:: WHAT IS NEEDED ::
The output is the lines below from the one with "This screenshot has width=1918, height=943." through the one with "Click the article", both included, printed exactly and with no other line.

:: RECORDS TO PROCESS ::
================
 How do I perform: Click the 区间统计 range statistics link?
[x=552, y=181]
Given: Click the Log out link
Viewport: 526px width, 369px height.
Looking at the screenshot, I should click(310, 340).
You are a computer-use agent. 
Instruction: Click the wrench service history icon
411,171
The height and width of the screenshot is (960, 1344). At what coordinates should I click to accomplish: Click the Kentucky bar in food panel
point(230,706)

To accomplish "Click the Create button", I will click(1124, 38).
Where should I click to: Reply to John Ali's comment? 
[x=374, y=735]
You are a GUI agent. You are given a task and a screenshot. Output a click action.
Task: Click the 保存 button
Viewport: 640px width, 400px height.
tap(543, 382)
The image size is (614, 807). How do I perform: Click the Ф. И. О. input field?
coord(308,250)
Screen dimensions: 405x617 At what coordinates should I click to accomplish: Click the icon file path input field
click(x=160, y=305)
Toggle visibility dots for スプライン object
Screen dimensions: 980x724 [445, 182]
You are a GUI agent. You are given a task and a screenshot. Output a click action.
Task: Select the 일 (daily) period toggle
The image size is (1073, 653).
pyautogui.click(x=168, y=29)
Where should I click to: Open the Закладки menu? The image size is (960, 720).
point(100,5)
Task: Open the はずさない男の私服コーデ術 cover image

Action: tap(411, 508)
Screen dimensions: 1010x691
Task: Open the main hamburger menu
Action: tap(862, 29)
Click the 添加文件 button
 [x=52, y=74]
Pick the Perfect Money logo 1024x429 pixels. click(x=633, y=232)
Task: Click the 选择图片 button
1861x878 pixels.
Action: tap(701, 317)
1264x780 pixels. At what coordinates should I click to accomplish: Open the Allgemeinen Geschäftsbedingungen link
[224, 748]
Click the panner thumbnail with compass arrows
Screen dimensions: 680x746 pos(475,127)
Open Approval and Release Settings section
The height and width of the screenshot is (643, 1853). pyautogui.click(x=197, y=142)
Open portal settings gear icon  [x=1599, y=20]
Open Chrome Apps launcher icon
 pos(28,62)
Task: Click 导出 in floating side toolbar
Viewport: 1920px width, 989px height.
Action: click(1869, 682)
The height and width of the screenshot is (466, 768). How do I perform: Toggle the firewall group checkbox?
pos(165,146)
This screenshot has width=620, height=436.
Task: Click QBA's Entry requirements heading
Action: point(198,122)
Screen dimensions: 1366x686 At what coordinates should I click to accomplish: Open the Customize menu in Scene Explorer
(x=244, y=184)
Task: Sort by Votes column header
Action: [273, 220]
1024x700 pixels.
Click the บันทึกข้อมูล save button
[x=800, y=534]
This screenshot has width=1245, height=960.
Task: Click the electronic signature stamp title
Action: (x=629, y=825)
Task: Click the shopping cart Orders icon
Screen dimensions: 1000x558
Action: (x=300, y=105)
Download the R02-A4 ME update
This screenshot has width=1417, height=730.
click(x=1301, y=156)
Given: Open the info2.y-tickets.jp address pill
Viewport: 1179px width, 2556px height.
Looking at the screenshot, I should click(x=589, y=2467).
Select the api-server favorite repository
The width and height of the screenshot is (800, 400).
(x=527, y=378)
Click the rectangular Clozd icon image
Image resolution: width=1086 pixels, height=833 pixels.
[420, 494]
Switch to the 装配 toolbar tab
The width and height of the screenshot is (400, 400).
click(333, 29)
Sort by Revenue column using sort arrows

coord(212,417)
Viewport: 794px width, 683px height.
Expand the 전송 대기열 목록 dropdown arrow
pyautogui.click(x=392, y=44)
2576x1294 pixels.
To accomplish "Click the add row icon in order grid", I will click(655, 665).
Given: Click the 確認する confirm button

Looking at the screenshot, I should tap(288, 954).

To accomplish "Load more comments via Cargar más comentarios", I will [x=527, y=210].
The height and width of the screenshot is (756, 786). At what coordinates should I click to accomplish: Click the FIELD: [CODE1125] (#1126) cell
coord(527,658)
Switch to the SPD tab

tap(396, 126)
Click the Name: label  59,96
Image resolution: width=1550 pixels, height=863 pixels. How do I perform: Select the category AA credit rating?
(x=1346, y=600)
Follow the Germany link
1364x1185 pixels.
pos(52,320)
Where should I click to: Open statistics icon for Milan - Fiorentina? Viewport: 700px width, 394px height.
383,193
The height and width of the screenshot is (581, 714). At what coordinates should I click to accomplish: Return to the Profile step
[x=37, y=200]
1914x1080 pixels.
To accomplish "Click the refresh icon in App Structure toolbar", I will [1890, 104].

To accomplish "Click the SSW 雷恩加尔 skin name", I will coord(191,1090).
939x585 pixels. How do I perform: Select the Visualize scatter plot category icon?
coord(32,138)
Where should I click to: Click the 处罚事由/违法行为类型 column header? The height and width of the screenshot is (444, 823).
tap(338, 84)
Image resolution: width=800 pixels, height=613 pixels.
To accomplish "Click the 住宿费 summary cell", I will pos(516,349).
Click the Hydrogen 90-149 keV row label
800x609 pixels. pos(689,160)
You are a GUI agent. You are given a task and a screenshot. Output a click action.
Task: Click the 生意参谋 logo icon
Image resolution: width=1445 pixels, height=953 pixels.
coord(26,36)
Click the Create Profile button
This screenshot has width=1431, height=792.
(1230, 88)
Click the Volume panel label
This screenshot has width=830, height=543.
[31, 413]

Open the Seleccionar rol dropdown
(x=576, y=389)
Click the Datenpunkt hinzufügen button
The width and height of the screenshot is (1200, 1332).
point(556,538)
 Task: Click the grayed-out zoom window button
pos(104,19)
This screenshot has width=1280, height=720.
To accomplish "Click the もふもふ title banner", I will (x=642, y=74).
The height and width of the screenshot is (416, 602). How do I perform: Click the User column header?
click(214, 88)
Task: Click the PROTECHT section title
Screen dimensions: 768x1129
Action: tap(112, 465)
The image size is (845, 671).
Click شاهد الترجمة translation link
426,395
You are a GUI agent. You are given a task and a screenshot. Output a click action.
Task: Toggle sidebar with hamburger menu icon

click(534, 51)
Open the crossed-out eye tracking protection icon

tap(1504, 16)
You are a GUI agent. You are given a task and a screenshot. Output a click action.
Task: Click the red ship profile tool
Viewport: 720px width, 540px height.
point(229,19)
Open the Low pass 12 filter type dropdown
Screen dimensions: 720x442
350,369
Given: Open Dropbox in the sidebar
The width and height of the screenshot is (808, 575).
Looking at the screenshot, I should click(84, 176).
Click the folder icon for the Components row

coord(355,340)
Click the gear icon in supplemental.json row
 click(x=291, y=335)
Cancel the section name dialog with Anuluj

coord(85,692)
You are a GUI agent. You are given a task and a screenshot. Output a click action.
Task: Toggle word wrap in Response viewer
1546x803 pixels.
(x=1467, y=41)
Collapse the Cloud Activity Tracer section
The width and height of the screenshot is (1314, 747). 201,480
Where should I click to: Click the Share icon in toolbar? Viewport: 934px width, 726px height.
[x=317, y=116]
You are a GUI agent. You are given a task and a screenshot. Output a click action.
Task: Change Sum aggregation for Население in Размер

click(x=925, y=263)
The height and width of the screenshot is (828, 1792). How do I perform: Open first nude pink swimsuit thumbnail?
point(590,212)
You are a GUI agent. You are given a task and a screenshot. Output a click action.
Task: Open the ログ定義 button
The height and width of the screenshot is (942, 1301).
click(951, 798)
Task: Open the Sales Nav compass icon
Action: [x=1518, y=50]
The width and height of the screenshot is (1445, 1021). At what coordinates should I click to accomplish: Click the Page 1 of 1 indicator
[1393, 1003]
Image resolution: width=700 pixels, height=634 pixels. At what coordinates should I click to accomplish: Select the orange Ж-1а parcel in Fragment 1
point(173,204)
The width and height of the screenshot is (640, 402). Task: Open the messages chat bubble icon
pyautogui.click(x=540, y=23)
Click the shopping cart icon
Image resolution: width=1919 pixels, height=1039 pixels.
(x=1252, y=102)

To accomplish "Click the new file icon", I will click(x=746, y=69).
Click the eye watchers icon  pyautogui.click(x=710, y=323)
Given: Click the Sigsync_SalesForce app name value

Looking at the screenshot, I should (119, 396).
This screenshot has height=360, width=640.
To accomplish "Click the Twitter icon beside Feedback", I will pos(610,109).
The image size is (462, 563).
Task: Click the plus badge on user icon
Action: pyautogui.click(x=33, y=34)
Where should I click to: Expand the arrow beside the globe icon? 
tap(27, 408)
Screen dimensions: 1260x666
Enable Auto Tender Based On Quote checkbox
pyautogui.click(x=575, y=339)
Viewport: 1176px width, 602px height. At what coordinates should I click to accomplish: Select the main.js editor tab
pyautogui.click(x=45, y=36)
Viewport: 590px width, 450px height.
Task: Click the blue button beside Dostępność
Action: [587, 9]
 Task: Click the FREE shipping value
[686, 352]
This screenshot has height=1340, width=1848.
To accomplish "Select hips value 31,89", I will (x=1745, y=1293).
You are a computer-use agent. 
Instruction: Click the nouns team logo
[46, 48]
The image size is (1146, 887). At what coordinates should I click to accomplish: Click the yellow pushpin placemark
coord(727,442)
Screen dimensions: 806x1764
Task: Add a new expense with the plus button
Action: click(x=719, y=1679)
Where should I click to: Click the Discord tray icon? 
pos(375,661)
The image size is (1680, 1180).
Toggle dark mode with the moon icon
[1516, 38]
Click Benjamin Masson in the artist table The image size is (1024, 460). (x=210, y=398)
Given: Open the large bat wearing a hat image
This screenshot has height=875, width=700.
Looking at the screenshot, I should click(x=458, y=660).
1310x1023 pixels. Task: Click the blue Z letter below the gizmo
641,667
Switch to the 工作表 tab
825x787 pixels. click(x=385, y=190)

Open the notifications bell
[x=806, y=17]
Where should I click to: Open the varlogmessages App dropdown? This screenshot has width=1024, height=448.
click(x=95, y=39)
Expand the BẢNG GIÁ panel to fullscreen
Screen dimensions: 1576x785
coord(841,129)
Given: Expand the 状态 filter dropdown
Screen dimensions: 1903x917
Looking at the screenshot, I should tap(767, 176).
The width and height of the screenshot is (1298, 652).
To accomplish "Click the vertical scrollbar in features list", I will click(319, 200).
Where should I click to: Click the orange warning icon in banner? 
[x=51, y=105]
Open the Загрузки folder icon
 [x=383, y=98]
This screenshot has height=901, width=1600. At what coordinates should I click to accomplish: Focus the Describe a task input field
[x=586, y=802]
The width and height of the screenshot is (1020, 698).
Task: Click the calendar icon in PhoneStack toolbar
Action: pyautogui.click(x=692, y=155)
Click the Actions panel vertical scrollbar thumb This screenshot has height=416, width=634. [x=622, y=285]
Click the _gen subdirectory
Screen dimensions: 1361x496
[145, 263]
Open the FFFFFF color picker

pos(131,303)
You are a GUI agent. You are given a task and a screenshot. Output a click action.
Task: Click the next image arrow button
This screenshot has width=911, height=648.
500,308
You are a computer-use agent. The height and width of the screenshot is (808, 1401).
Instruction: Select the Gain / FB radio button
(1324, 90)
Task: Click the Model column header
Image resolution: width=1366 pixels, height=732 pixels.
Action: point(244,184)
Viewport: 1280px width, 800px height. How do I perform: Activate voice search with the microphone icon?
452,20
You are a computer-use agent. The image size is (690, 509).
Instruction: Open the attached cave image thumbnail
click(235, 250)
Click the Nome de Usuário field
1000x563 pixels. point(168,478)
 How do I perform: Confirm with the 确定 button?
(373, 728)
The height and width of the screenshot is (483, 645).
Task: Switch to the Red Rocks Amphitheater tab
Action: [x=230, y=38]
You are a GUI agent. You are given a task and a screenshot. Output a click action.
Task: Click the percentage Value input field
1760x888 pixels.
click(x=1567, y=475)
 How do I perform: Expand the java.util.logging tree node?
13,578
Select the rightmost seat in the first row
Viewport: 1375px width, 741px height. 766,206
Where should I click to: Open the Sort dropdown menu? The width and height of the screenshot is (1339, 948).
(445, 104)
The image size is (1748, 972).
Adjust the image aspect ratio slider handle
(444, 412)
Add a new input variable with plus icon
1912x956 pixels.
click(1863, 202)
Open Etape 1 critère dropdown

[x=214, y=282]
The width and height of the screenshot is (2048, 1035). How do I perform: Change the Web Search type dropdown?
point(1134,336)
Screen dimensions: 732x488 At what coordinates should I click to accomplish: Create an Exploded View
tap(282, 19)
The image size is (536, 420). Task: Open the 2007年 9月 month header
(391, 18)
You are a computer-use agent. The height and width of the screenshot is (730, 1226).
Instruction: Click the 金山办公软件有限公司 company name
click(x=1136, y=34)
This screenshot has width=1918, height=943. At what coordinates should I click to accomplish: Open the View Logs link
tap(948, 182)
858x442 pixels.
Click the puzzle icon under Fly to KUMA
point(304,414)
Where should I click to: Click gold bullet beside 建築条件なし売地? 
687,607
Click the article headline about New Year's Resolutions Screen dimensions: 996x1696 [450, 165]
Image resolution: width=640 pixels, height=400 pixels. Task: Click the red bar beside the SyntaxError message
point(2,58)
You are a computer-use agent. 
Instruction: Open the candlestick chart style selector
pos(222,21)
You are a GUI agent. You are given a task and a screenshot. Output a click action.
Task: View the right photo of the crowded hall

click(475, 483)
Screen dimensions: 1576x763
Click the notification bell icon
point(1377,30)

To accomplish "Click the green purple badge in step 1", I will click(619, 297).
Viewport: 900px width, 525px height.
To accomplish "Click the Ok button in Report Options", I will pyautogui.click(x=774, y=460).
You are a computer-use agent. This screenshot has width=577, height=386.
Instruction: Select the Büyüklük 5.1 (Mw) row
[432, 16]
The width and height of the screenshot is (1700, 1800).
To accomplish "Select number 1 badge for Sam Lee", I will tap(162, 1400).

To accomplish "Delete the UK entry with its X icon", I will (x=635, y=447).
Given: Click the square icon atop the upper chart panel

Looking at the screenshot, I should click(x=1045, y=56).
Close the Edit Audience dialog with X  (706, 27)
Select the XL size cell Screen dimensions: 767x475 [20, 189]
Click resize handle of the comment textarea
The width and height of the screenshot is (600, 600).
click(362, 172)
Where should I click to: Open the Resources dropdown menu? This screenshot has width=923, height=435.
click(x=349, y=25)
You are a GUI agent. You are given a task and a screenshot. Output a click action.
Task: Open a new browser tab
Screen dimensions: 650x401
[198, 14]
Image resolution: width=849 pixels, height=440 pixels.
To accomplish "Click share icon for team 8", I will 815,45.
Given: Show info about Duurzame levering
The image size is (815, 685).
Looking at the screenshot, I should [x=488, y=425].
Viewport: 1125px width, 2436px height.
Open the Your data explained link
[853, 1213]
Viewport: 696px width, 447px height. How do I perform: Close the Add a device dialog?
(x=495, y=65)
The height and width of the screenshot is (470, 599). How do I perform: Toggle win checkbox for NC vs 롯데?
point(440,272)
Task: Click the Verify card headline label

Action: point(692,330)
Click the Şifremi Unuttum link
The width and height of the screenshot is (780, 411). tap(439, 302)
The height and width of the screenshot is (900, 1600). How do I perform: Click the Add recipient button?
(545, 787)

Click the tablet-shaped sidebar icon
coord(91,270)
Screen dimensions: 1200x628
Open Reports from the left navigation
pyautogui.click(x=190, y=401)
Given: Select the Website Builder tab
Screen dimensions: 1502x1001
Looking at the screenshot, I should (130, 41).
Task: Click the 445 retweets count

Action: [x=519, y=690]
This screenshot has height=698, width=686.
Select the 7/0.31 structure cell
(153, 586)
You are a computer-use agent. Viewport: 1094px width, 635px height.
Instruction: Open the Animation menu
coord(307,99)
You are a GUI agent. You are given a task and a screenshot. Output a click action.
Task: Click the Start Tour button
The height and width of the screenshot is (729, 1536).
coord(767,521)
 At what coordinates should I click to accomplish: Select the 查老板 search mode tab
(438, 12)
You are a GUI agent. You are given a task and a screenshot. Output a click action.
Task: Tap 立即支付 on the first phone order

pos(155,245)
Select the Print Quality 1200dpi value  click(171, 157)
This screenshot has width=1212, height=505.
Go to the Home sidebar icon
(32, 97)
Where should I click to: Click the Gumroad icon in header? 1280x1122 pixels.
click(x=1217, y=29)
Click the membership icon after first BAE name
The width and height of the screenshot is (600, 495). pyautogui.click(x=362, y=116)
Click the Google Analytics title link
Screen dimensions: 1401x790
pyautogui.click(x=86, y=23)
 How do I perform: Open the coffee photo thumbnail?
================
:: ANSWER SPACE ::
This screenshot has width=1918, height=943. At what coordinates should I click to accomplish: Open the View Logs link
tap(948, 182)
858x442 pixels.
Click the puzzle icon under Fly to KUMA
point(304,414)
Where should I click to: Click gold bullet beside 建築条件なし売地? 
687,607
Click the article headline about New Year's Resolutions Screen dimensions: 996x1696 [450, 165]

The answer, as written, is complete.